Lembrem-se que o corpo estriado
é nosso piloto automático,
executando comportamentos habituais,
e é possível religá-lo e reprogramá-lo,
mas isso envolve neuroplasticidade.
Então, neuroplasticidade
é a capacidade do cérebro
se reprogramar
e se reconectar,
para aprendermos coisas novas.
Talvez tenham ouvido
o ditado clássico da plasticidade:
neurônios que disparam juntos se conectam.
Certo?
Então, precisamos praticar
comportamentos sociais conectivos
em vez de comportamentos compulsivos,
quando estamos sozinhos,
quando somos convidados
a lembrar da nossa droga.
Precisamos disparar neuronicamente
experiências repetidas
para que o corpo estriado sofra
a neuroplasticidade necessária,
que permita desconectar
o piloto automático do "ache heroína".
E a convergência da neurociência social,
o vício e os transtornos
do espectro compulsivo
sugerem que não é suficiente
apenas ensinar ao corpo estriado reações
saudáveis ao impulso compulsivo.
Precisamos de impulsos sociais para
substituir compulsões baseadas em drogas,
para reequilibrar, neuroquimicamente,
nosso sistema de recompensa social.
E se isso não acontecer,
ficamos em um estado de fissura.
Não importa o que praticamos
repetidamente além da nossa droga.
Acredito que a solução
para a crise opioide
seja explorar como as intervenções
sociais e psicoespirituais
atuam como neurotecnologias nos circuitos
que processam recompensas
sociais e induzidas por drogas.
Uma possibilidade é criar
e estudar ferramentas escaláveis
para as pessoas se conectarem
por um interesse mútuo
na recuperação por práticas
psicoespirituais.
E como tal, essas práticas
poderiam envolver qualquer coisa,
de pessoas se reunindo
como fãs de turnês de bandas,
ou de "parkour", apresentando experiências
compartilhadas de vulnerabilidade
e crescimento pessoal,
ou coisas mais convencionais,
como encontros de ioga de recuperação
ou reuniões centradas
em concepções mais tradicionais
de experiências espirituais.
Mas seja o que for,
ela precisa ativar
todos os sistemas de
neurotransmissores no corpo estriado
envolvidos no processamento
da conexão social.
As redes sociais não são suficientes;
elas não nos incentivam
muito a compartilhar,
mas sim a comparar.
É a diferença entre uma conversa
fútil e superficial com alguém
e uma conversa autêntica e profundamente
conectada com contato visual.
E o estigma também nos mantém separados.
Há muitas evidências
de que ele nos deixa doentes.
O estigma por vezes torna mais seguro a
um viciado se conectar com outro viciado.
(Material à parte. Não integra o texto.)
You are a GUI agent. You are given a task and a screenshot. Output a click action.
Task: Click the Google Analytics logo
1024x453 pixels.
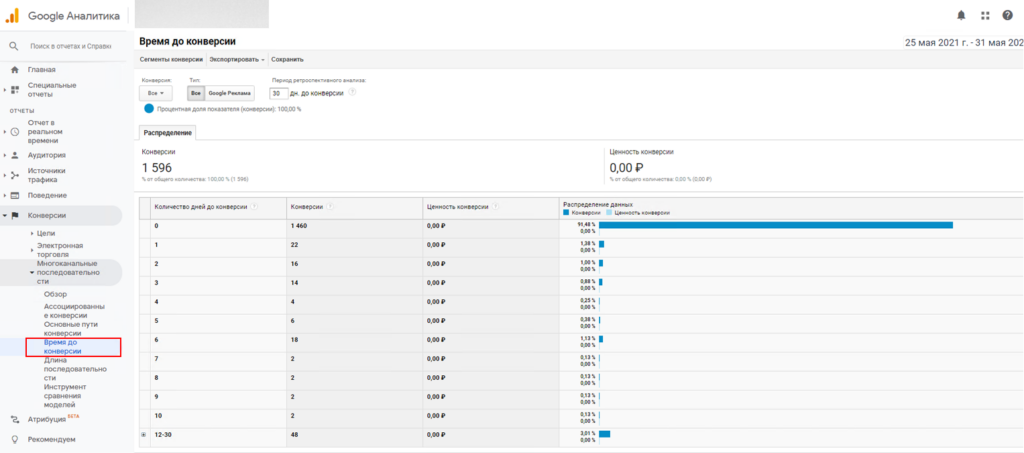click(13, 16)
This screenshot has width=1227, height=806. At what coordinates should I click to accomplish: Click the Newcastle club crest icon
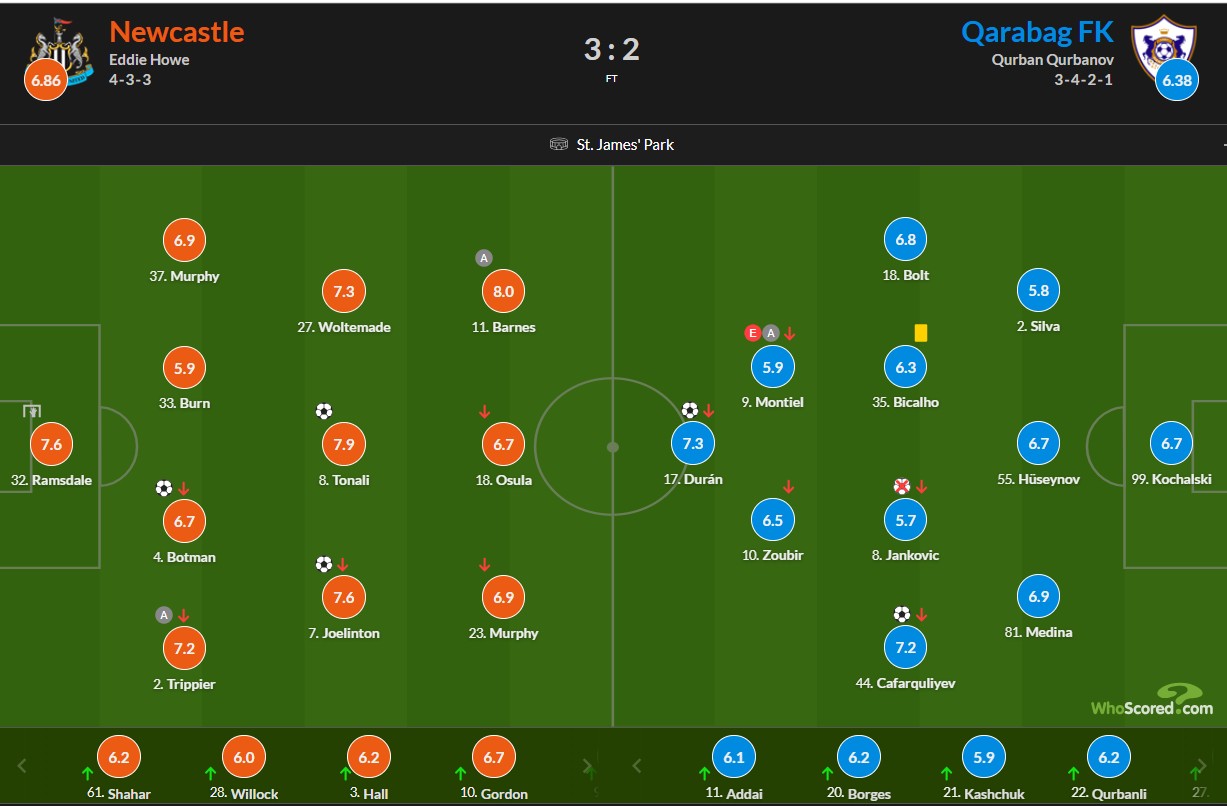pyautogui.click(x=52, y=48)
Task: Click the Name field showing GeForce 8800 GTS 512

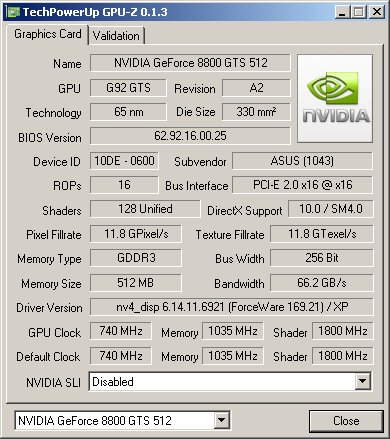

Mas os grupos de recuperação centrados
em estabelecer conexões sociais
certamente poderiam ser inclusivos
de pessoas que buscam recuperação
para vários problemas de saúde mental.
Quando nos conectamos
com o que está quebrado,
nos conectamos como seres humanos.
Nos curamos da autodestruição compulsiva
que foi nossa reação à dor da desconexão.
Ao pensarmos em doenças neuropsiquiátricas
como um espectro de fenômenos
que fazem parte do que nos faz humanos,
removemos a alteridade das pessoas
que lutam contra a autodestruição.
Nós removemos o estigma
entre médicos, pacientes e cuidadores.
Colocamos a questão do que significa
ser normal versus doente
de volta ao espectro da condição humana.
Nesse espectro todos podemos nos conectar
e buscar a cura juntos,
para todas as nossas lutas humanas.
Obrigada por me deixarem compartilhar.